Directive -
Find each line in the listing below that contains the word "menu" and copy all of those lines.

Records taken from a pointing dataset -
══════
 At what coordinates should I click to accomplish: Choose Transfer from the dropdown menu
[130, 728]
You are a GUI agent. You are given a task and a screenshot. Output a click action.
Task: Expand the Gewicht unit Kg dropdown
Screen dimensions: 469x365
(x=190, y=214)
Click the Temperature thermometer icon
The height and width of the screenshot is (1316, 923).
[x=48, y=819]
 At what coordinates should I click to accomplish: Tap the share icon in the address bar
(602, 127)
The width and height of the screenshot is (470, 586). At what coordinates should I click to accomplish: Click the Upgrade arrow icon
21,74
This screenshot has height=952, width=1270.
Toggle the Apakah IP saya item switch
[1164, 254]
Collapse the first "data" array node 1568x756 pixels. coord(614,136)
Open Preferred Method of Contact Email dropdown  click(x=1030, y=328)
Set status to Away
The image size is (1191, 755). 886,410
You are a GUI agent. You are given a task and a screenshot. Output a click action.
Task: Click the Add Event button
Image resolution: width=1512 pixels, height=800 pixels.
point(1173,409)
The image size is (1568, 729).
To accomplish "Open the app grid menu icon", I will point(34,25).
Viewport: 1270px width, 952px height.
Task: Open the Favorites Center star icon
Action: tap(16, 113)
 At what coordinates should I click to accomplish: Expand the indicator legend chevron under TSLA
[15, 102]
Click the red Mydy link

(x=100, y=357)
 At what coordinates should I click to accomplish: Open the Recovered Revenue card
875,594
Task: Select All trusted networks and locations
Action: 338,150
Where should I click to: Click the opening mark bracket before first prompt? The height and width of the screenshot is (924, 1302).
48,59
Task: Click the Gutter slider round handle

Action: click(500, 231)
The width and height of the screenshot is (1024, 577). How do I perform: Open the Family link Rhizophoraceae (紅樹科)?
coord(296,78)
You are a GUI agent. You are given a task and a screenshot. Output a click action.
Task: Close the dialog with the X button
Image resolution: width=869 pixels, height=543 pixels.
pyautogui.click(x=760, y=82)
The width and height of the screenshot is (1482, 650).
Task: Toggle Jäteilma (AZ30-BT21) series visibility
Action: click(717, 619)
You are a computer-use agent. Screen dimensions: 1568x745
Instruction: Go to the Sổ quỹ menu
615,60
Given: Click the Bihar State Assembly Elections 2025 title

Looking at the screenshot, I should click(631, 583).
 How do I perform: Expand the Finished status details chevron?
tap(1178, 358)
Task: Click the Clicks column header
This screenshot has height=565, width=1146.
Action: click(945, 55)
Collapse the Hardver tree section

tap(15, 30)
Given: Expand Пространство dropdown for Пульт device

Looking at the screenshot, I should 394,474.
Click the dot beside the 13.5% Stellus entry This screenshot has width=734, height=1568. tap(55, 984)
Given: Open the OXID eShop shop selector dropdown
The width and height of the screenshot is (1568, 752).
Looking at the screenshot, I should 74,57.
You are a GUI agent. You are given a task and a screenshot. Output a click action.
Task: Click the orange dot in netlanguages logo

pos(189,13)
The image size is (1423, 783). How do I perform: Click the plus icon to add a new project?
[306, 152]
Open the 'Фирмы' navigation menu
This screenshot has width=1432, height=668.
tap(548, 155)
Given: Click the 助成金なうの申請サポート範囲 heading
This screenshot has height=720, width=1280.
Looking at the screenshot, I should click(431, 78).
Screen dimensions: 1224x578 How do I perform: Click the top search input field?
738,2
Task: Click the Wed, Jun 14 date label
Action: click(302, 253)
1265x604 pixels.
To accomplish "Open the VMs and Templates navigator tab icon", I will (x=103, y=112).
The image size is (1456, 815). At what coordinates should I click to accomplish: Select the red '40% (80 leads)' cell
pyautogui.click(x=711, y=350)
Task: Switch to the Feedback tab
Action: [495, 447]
══════
Task solution -
 At what coordinates should I click to accomplish: Choose Transfer from the dropdown menu
To accomplish "Open the app grid menu icon", I will point(34,25).
Instruction: Go to the Sổ quỹ menu
Open the 'Фирмы' navigation menu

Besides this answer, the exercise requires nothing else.